Another variable frequently associated with a higher risk of WG is smoking. In the Swiss HIV cohort study, smoking was significantly associated with general and abdominal obesity [36]. As smoking increases inflammation, it could also increase WG per se. However, smoking is not analyzed as a risk factor in most studies [63].

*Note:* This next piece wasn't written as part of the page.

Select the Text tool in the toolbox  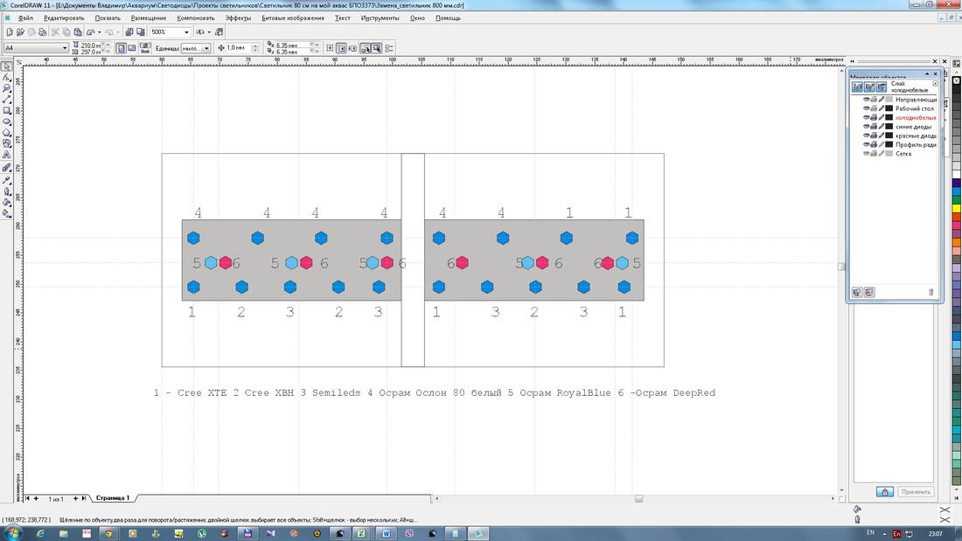7,156
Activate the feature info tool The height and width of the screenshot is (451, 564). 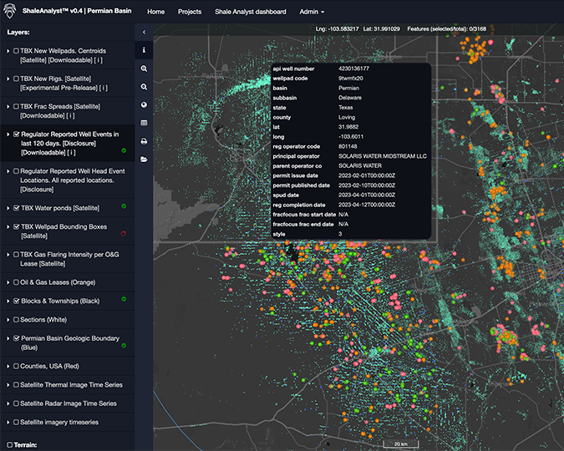(x=144, y=50)
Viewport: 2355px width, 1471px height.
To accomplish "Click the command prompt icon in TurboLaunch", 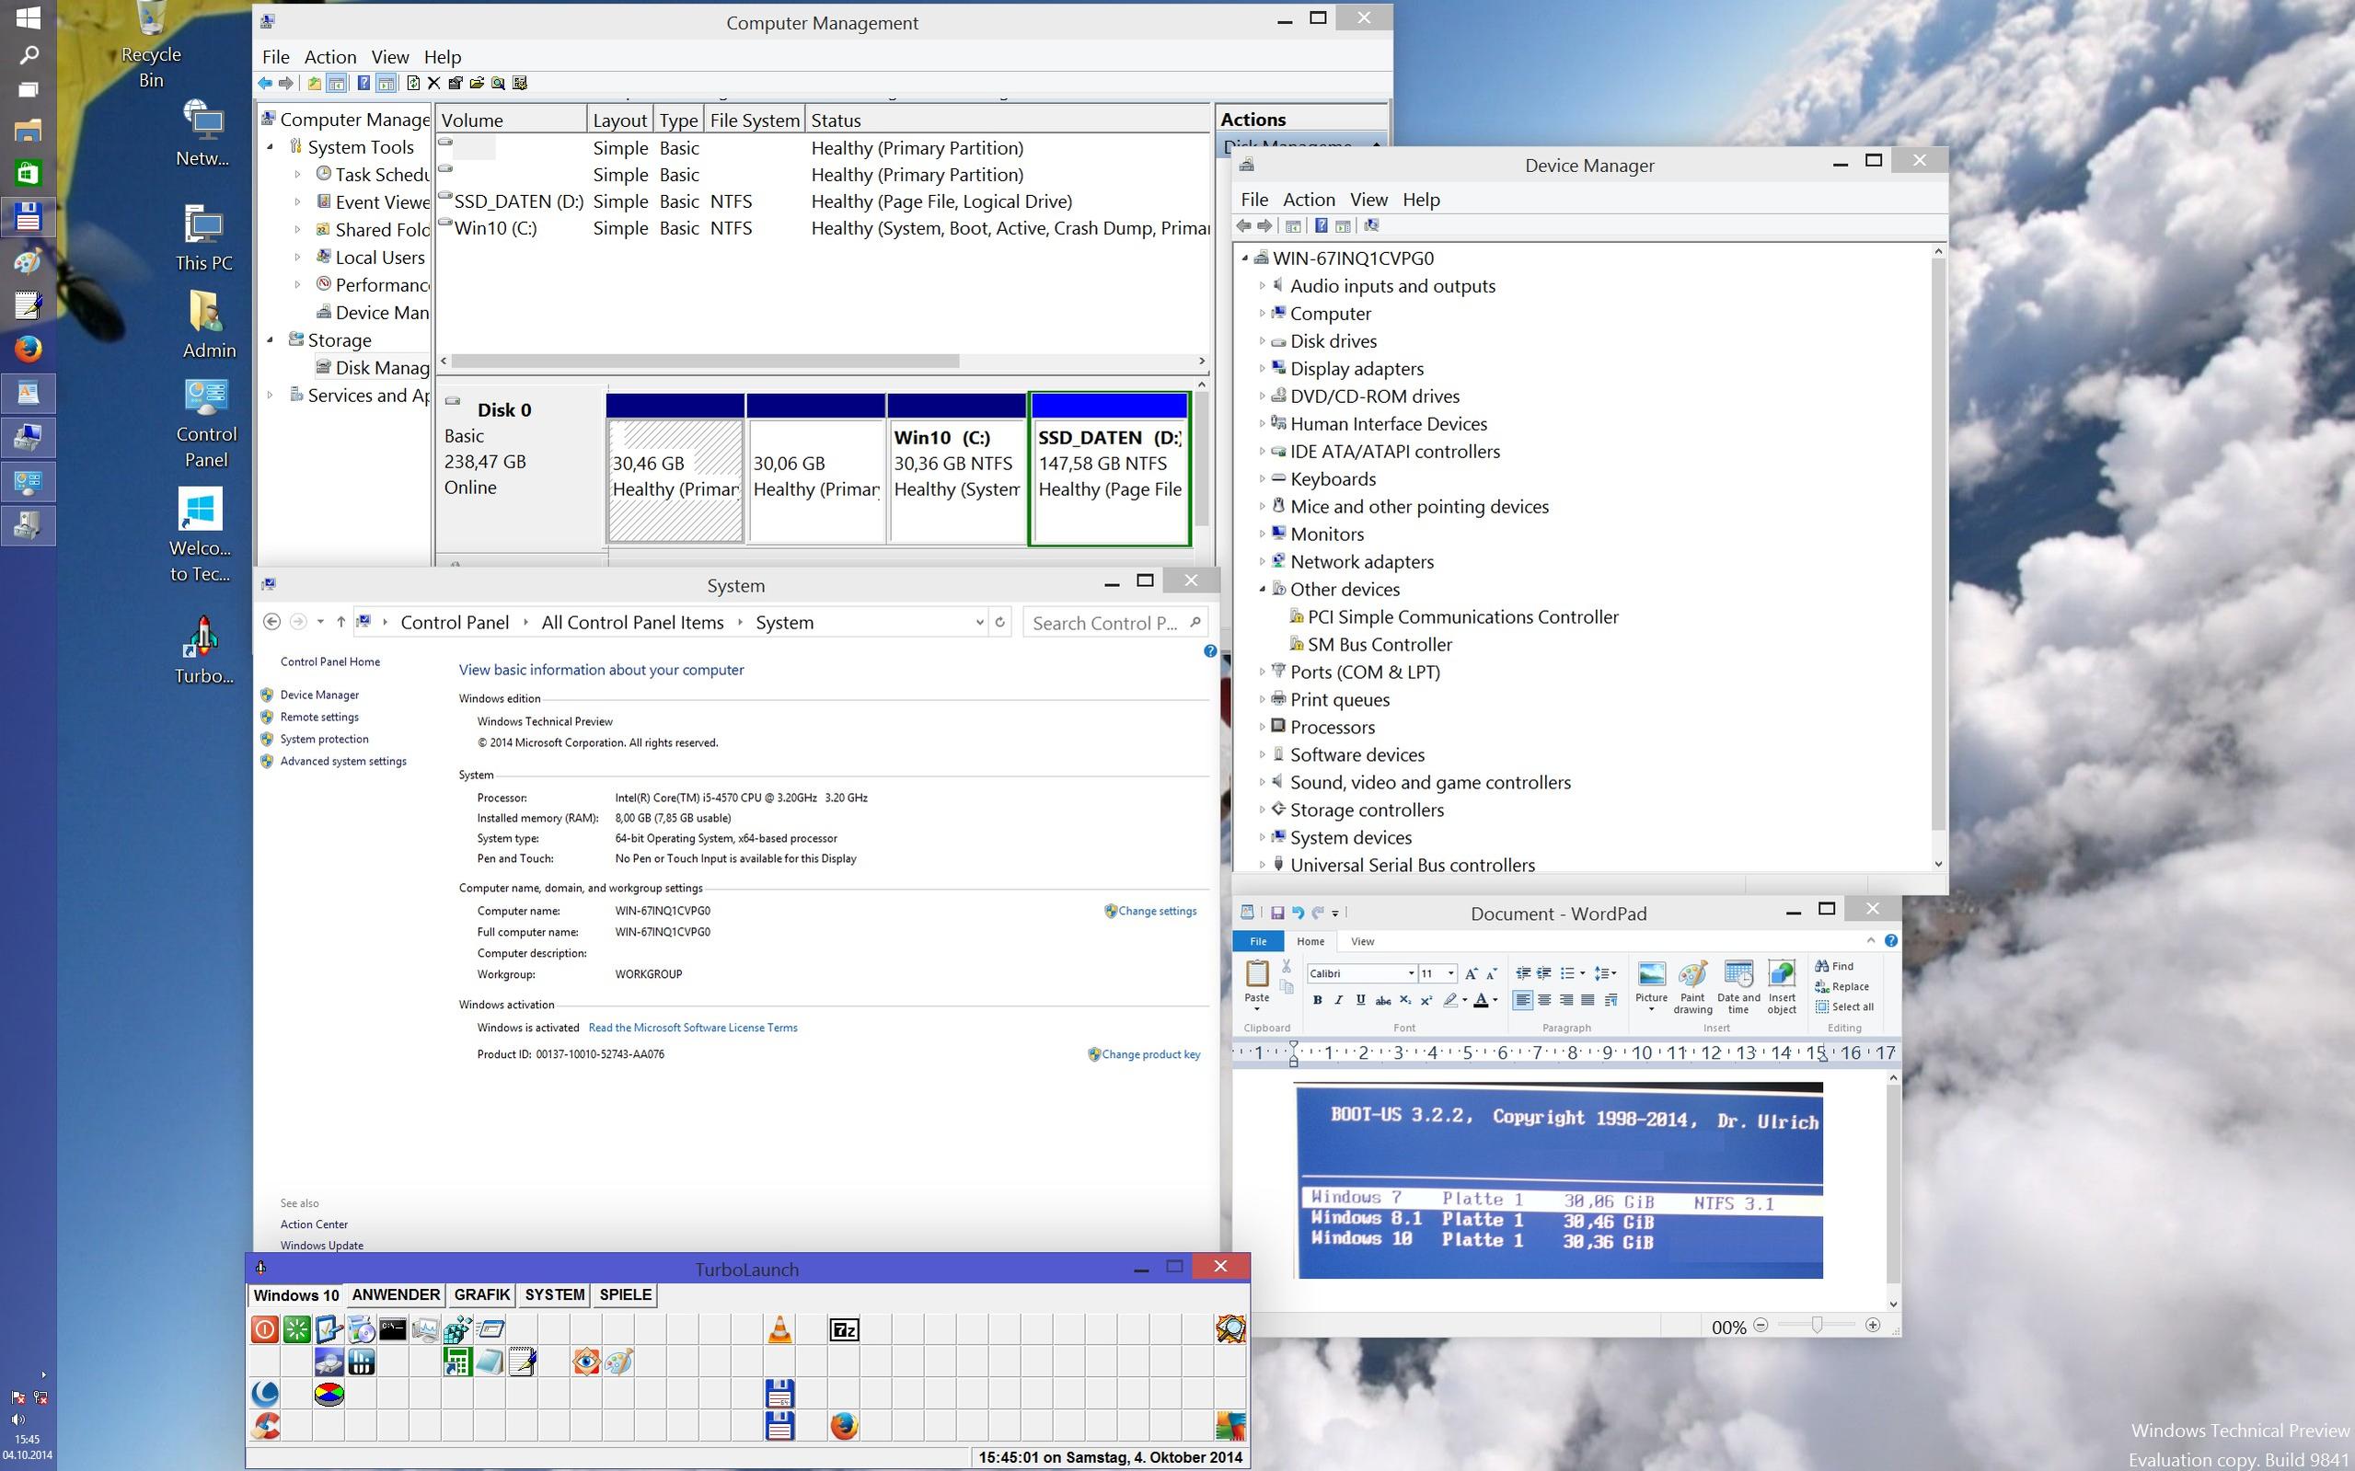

Possible pathogenetic mechanisms related to antiretroviral drugs
Many studies conducted in vitro in recent years have tried to find a biologically plausible explanation for the increased WG observed in course of some ARVs. One of the first hypothesis had been that INSTIs and, in particular, dolutegravir, could exert an inhibitory effect on α-melanocyte-stimulating hormone (α-MSH), an anorexigenic neuropeptide, by binding of melanocortin 4 receptor, which may interfere with the regulation of food intake and lead to obesity [75]. However, this hypothesis was subsequently tested in vitro, founding that, for all INSTIs, drug concentrations substantially greater than clinical exposure are required for antagonism of the melanocortin-4 receptor to occur [76].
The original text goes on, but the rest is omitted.